When I first got my TCB and saw this cake, I immediately knew it would be for my good friend who inspired me to bake layer cakes.
It is a fabulous cake on all counts.
The white chocolate whisper cake itself is amazing. The leveling scraps and leftover frosting made the friendly White Whisper Whoopie (the last picture). This friend does not like white chocolate. I gave a whoopie to another friend who does not like white chocolate—both loved the cake and neither detected it within.
The frosting is lemon buttercream, and I noted how I made it at this post: http://www.realbakingwithrose.com/index_ee.php/forums/viewthread/2689/. After doing some taste tests, I used lemon juice and zest rather than oil or extract, and it has a wonderful fresh flavor—even after being frozen for several days after baking (baked and composed on Sunday, froze until Wednesday night, kept in fridge until Friday morning, added blueberries today—Friday—before serving at 1:30 pm).

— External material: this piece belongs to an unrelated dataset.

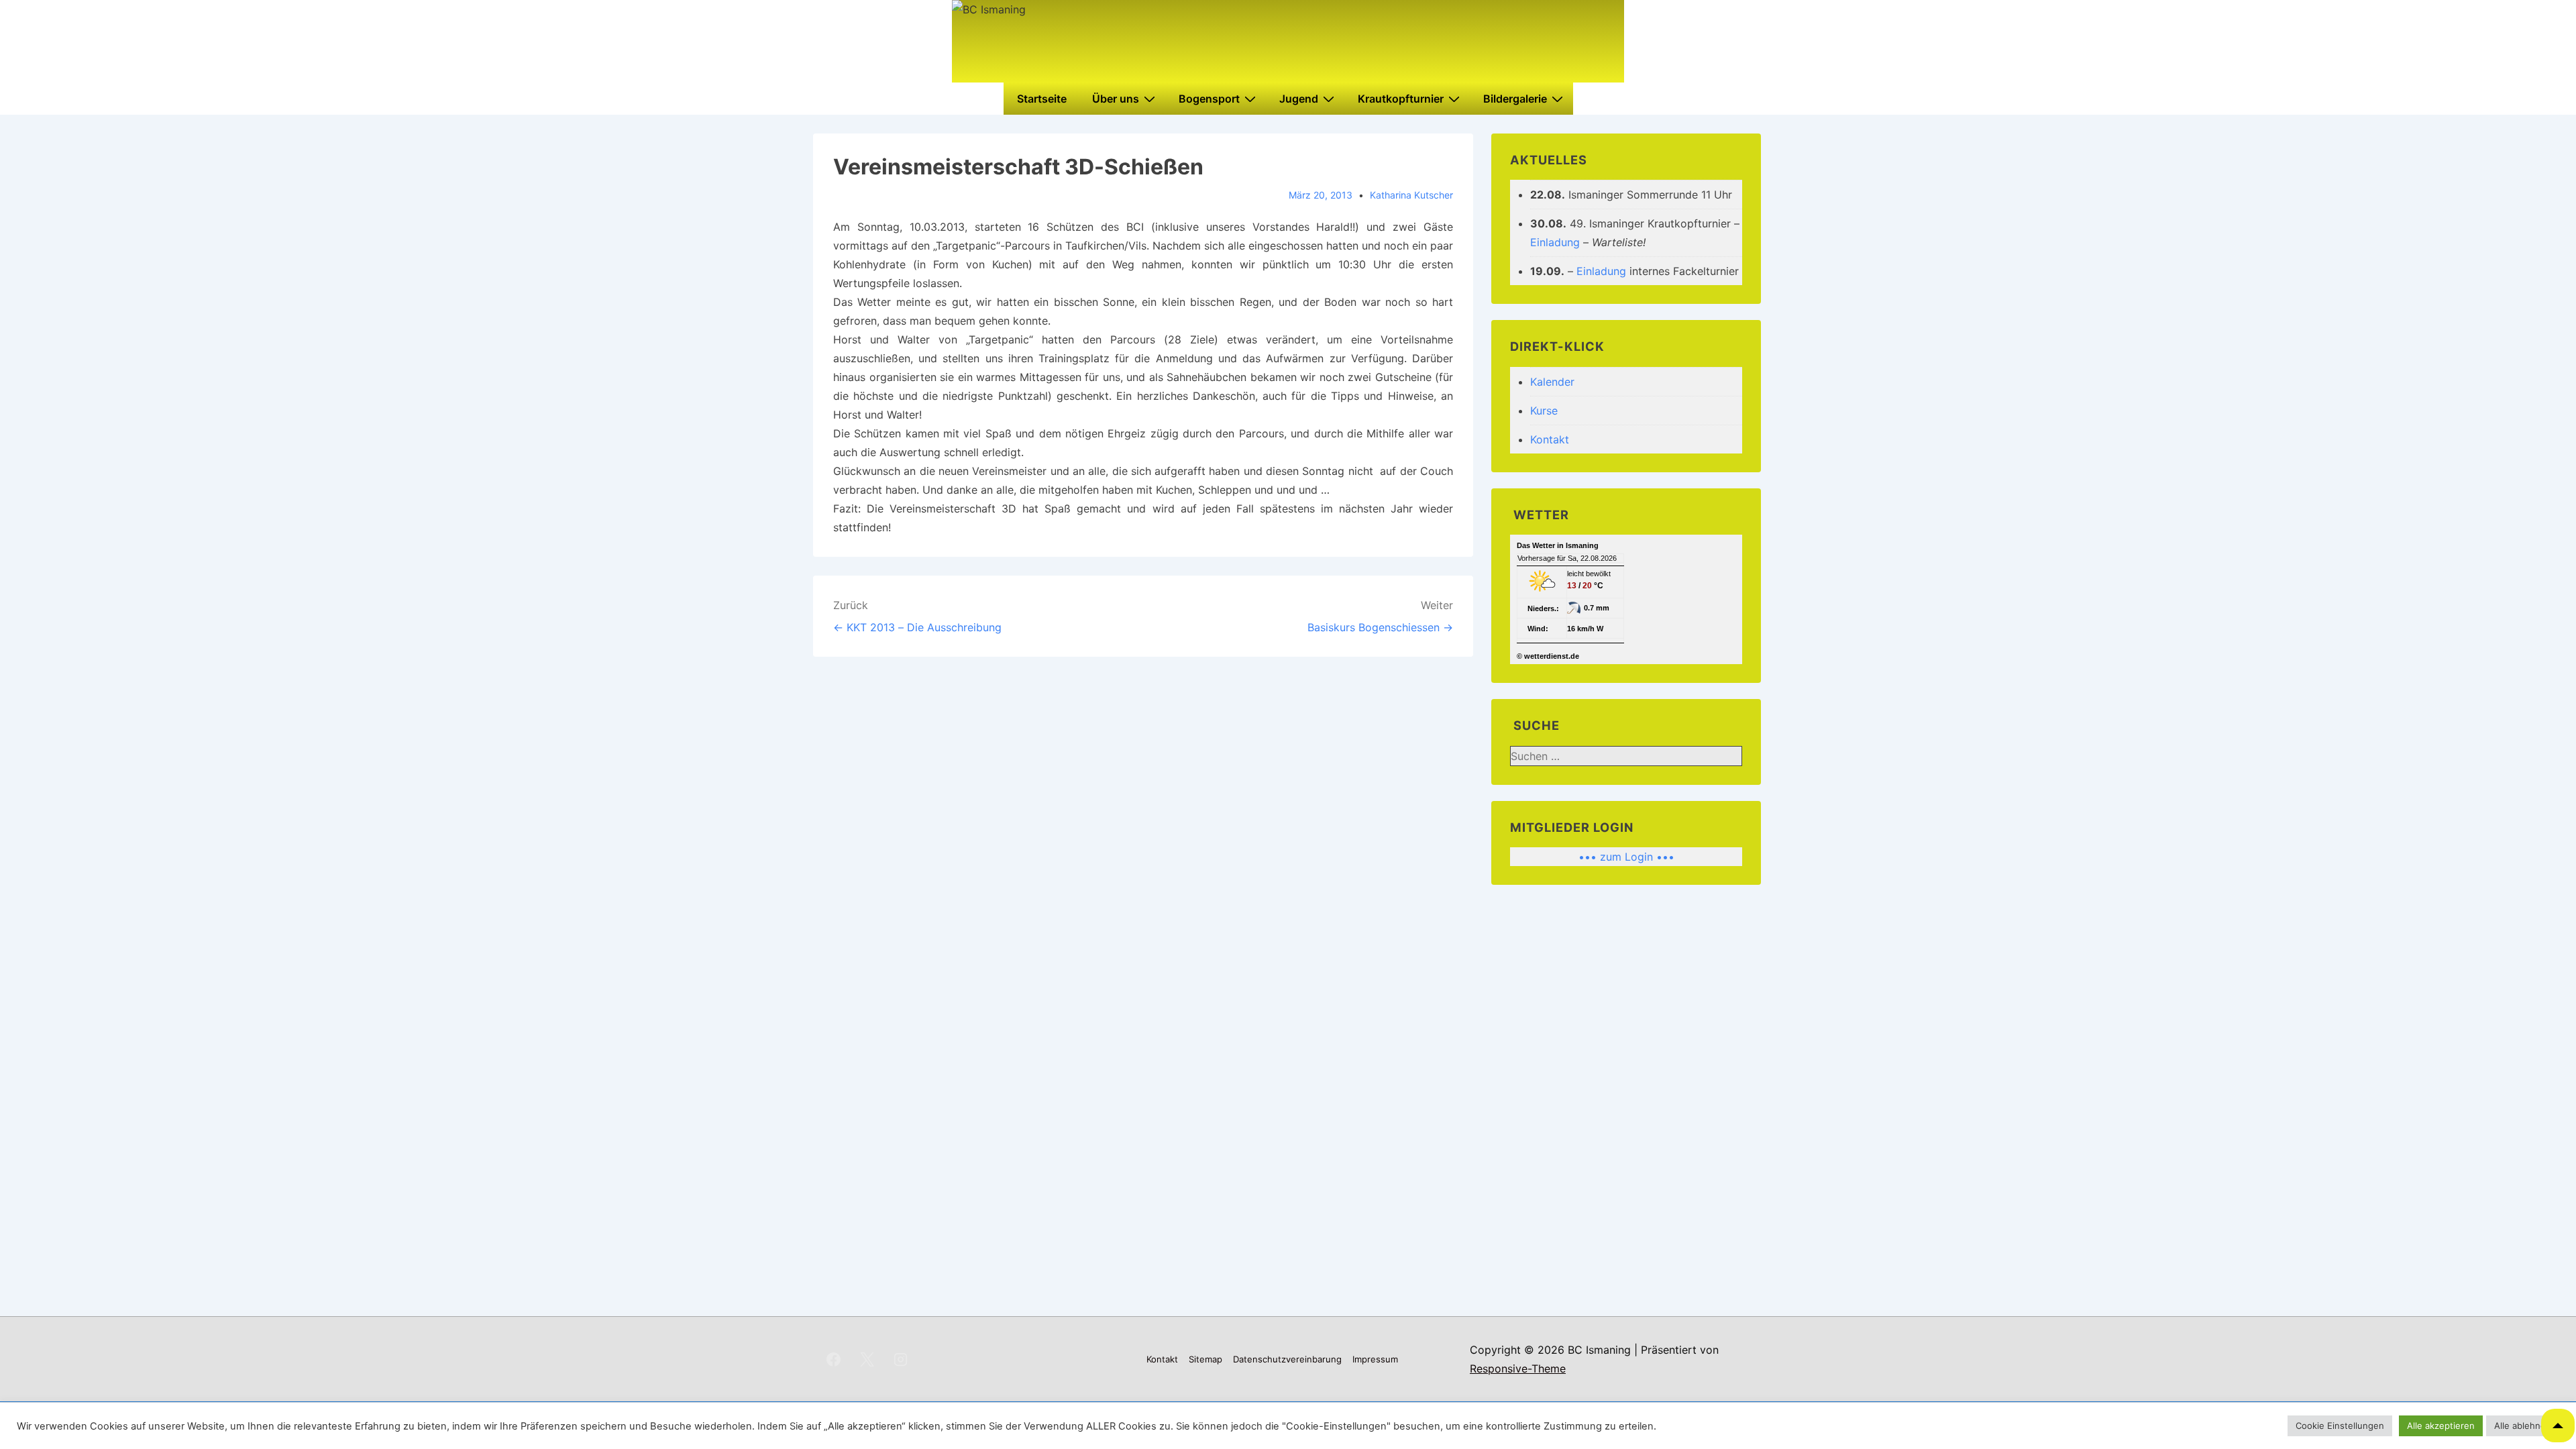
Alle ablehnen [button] (2522, 1425)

The blueberry topping gave me the mis’ry. My test batch, of course, was perfect with petite round berries and lots of juice. This bag for the “real” cakes had big blueberries and so little juice that my sugar caramelized into stiff crunchewy globs around the blueberries. I put the whole mess into a pan, melted it all, flung in some flour to thicken it (overshooting the mark) and let the overly-thick gooey, gluey mess rest until morning when I would pass judgment. I went to bed. In the morning, I looked at it, had the hub taste it, and it was perfect. And beautiful. And the perfect consistency. I was so happy! The blueberries really go beautifully with this cake. (The slice is a mini cake I made for self and hub. I tried smashing those blueberries for more juice, but it just made them angry and fussy looking, so don’t do that).
I got lots and LOTS of compliments on the cake. It was my first piping (except for the scraped pistachio cake—remember that one?) and my first leveling. One person said it was magazine perfect! Of course, everyone said how delicious it was, which it couldn’t help but be—the balance of the ingredients is so spot on.
Make this cake if it appeals to you at all. It is very easy and very delicious. Try my buttercream variation! The fresh lemon really can’t be beat!!! Even my friend other who doesn’t like lemon loved the cake.
The two-layer cake is 4”, not including the top shells.
Thanks, everyone, for all of your thoughts and suggestions while the cake was in the planning stages!!